What you are asked to do = The output should be all lines of the entries below in which the word "computer" occurs.

Records for the exercise =
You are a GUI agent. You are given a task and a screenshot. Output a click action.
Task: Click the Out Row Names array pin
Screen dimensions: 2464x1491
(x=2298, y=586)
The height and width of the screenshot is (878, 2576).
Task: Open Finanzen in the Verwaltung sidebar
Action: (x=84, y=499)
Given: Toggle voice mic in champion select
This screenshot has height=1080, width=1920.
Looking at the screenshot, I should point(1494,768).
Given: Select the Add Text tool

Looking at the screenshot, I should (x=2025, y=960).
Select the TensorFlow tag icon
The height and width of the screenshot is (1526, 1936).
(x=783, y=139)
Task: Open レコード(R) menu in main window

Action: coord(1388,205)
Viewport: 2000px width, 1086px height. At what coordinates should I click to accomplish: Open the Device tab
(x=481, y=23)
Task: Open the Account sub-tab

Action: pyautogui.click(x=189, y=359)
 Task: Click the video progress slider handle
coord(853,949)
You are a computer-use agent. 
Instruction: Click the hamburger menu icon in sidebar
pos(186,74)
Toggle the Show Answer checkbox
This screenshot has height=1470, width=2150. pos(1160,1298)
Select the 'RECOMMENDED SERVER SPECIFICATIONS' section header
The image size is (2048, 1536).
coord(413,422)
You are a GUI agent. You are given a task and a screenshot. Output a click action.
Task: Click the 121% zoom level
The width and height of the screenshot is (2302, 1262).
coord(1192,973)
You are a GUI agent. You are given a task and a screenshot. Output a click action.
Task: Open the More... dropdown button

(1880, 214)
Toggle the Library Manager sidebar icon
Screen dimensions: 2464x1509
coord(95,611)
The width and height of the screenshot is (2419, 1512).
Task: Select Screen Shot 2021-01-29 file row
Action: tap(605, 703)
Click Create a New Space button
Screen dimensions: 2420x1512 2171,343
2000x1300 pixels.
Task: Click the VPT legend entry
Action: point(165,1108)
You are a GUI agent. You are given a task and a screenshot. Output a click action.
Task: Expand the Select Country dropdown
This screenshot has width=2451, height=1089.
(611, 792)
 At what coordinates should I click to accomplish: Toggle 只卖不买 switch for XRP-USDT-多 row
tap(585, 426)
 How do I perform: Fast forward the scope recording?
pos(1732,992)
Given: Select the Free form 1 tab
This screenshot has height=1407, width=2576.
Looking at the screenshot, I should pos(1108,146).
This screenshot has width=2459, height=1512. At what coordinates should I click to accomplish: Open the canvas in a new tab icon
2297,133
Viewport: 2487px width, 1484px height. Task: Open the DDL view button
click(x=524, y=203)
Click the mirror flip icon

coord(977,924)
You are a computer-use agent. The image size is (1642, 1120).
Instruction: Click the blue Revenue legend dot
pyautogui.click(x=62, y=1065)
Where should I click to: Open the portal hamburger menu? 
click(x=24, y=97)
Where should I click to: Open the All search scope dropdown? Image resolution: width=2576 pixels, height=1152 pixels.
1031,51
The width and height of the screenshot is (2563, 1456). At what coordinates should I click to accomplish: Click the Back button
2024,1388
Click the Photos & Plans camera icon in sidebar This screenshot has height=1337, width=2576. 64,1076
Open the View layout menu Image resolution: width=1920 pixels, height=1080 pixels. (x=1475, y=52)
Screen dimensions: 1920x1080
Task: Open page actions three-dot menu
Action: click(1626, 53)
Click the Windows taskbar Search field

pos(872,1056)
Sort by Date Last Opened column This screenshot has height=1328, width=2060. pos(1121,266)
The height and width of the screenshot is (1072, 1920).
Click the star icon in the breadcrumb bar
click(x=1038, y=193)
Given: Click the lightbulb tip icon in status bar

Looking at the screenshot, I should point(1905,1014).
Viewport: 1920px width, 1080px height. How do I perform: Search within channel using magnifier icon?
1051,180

Answer section =
You are a computer-use agent. 
You are a computer-use agent. The image size is (1642, 1120).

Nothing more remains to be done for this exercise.